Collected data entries
—————
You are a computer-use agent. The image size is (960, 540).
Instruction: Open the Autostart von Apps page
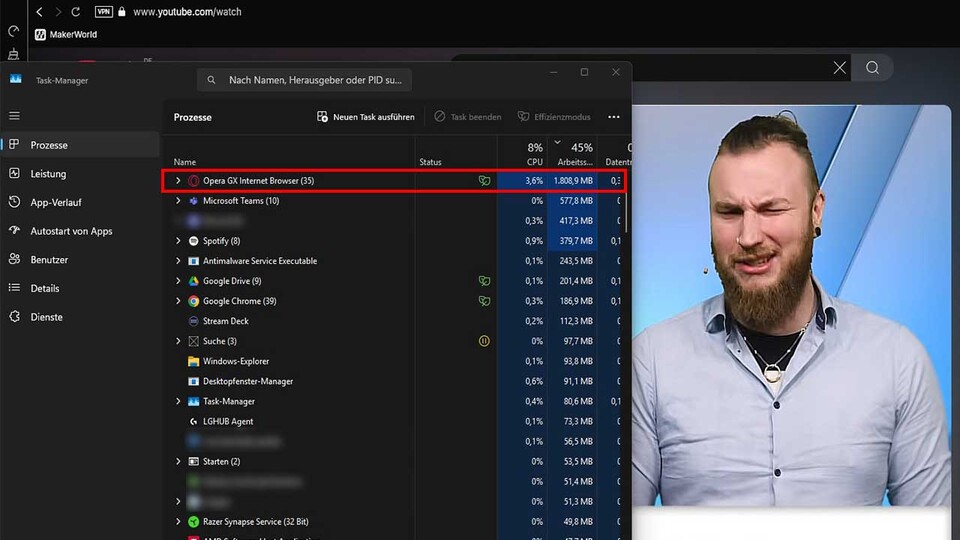click(x=71, y=231)
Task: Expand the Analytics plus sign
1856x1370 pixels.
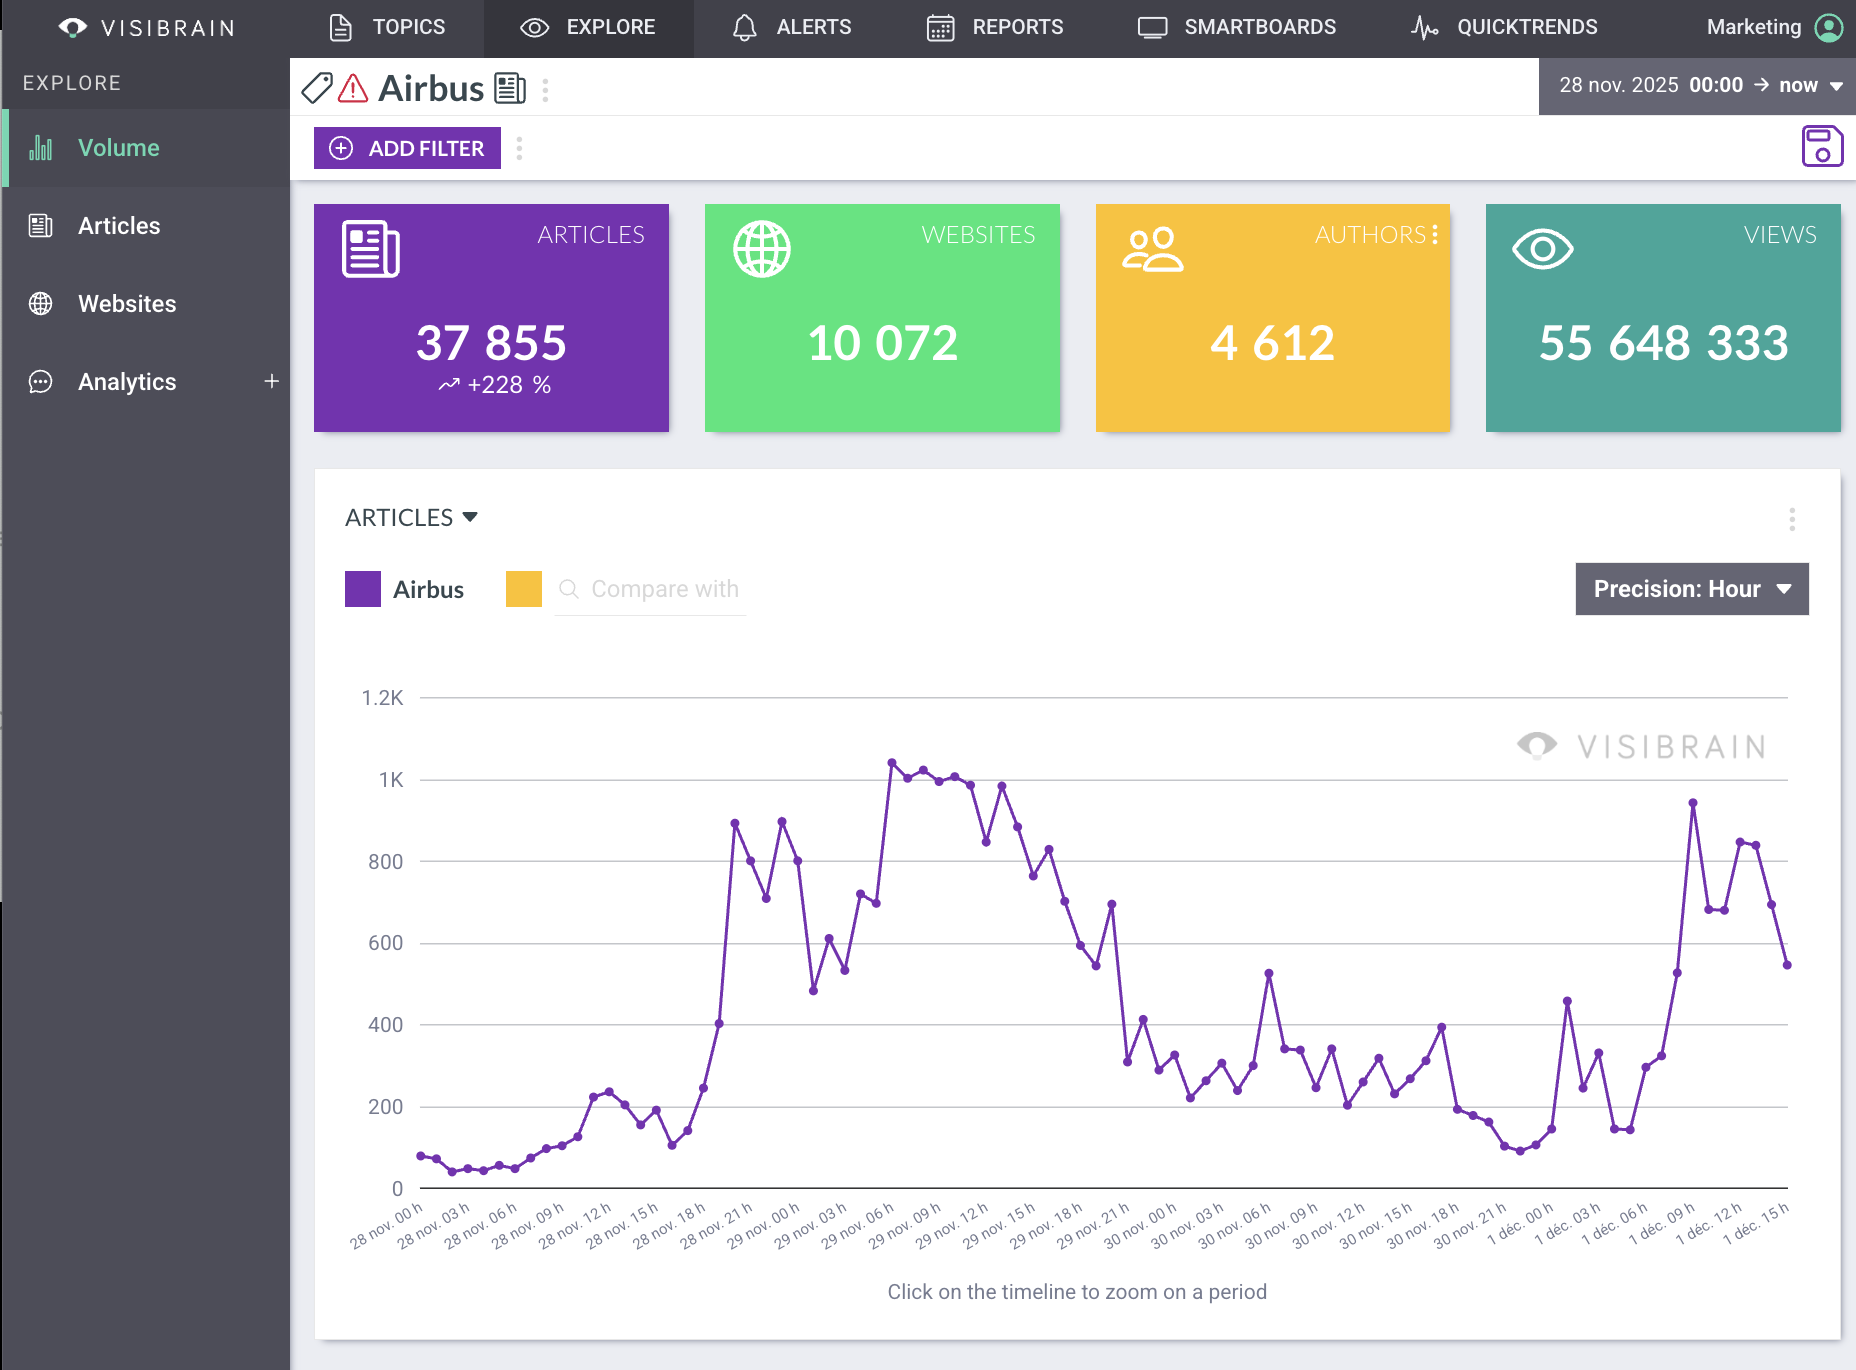Action: coord(271,381)
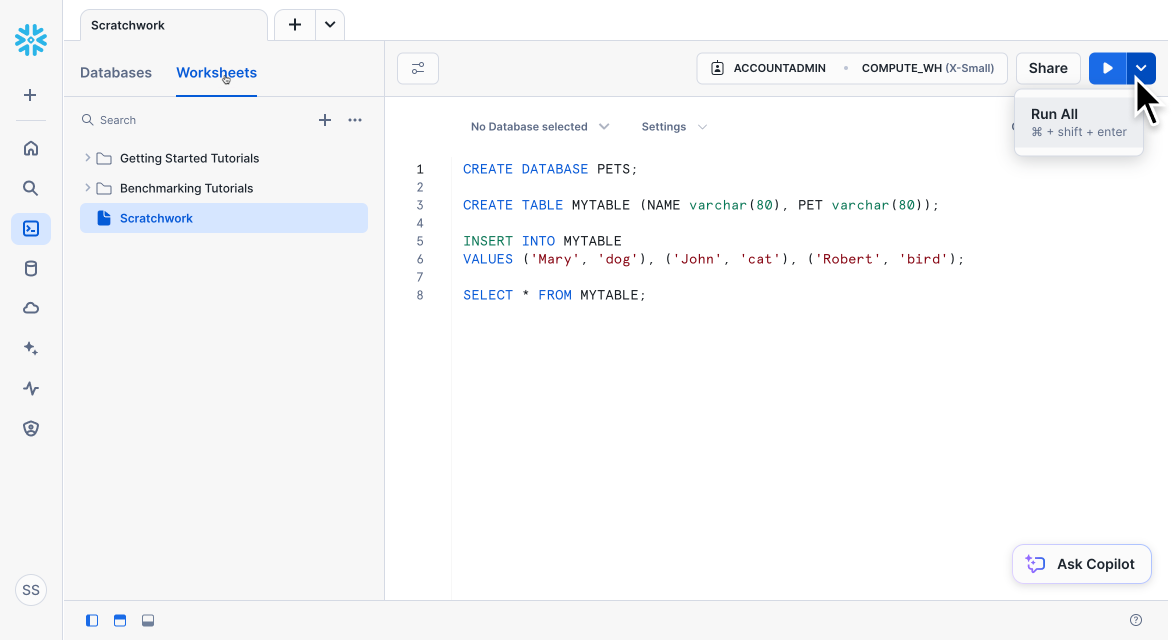The width and height of the screenshot is (1175, 640).
Task: Open the Home page from the sidebar
Action: [x=30, y=148]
—————
## [WORK INSTRUCTION]
Output the lines above verbatim, images excluded.

## [ANSWER TO THE PROBLEM]
You are a computer-use agent. The image size is (960, 540).
Instruction: Open the Autostart von Apps page
click(x=71, y=231)
Task: Expand the Analytics plus sign
1856x1370 pixels.
Action: coord(271,381)
The width and height of the screenshot is (1175, 640).
Task: Open the Home page from the sidebar
Action: [x=30, y=148]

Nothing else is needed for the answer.